▶ Data provided:
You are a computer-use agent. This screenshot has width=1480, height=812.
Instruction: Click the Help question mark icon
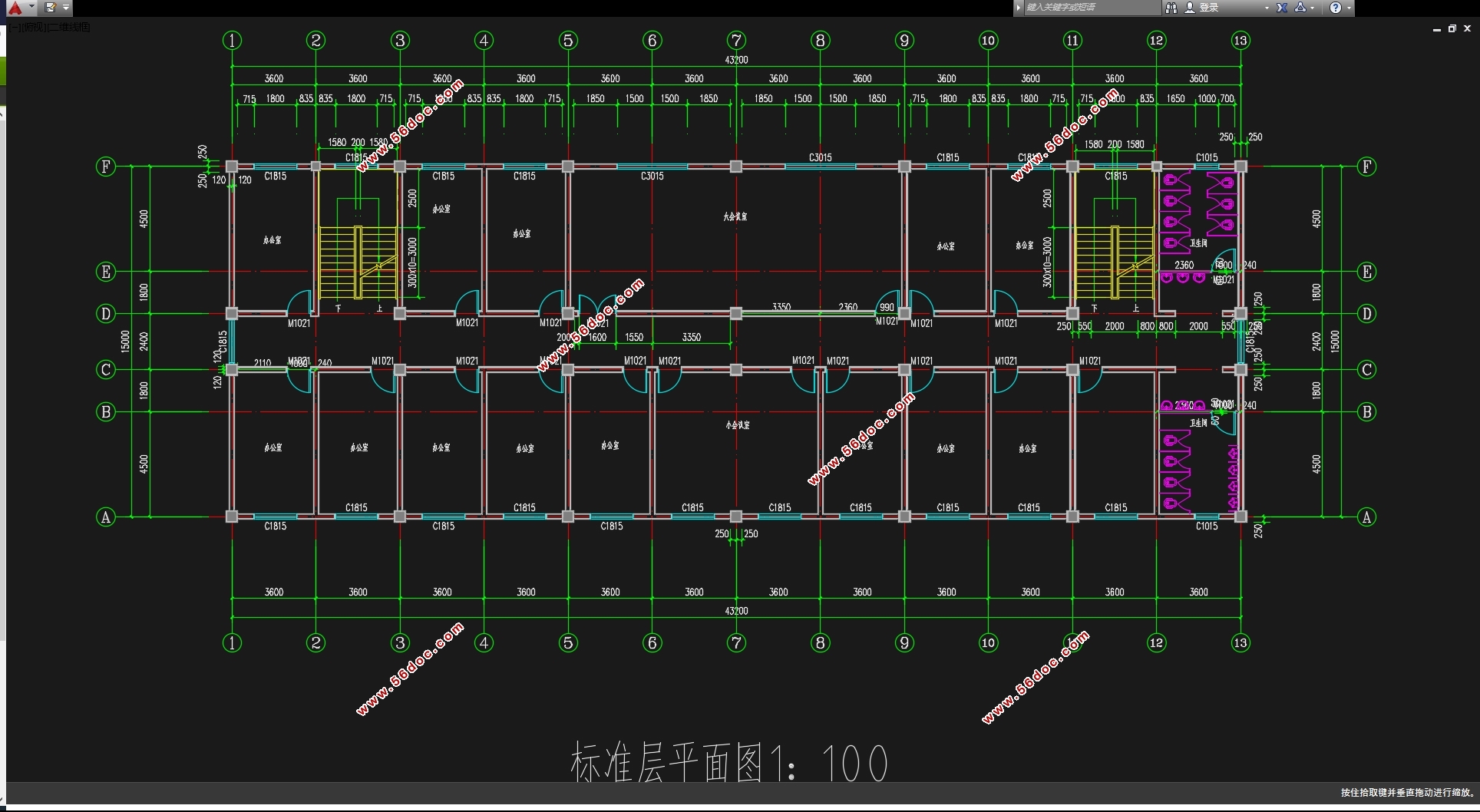[1336, 8]
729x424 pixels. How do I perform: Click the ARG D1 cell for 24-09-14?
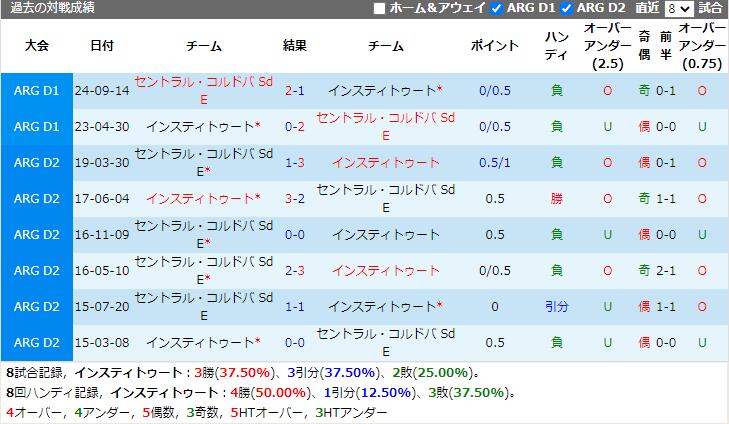click(x=37, y=91)
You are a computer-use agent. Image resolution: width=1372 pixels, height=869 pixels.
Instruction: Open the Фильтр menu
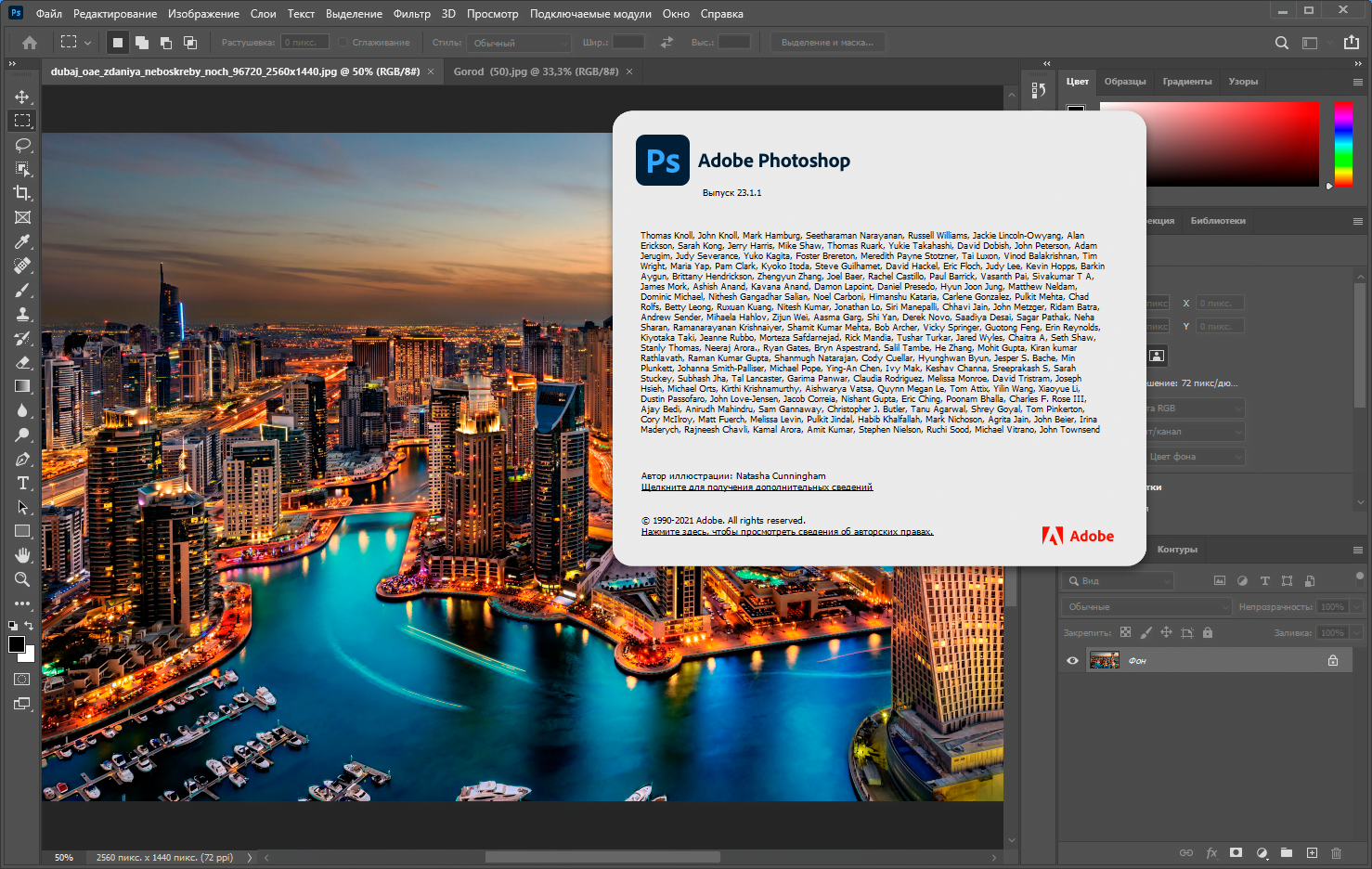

▶ Task details:
Should a record include a picture, omit it from your copy and return the rest unchanged.

▶ Task response:
You are a computer-use agent. This screenshot has width=1480, height=812.
Instruction: Click the Help question mark icon
[1336, 8]
729x424 pixels. How do I perform: Click the ARG D1 cell for 24-09-14?
click(x=37, y=91)
You are a computer-use agent. Image resolution: width=1372 pixels, height=869 pixels.
Instruction: Open the Фильтр menu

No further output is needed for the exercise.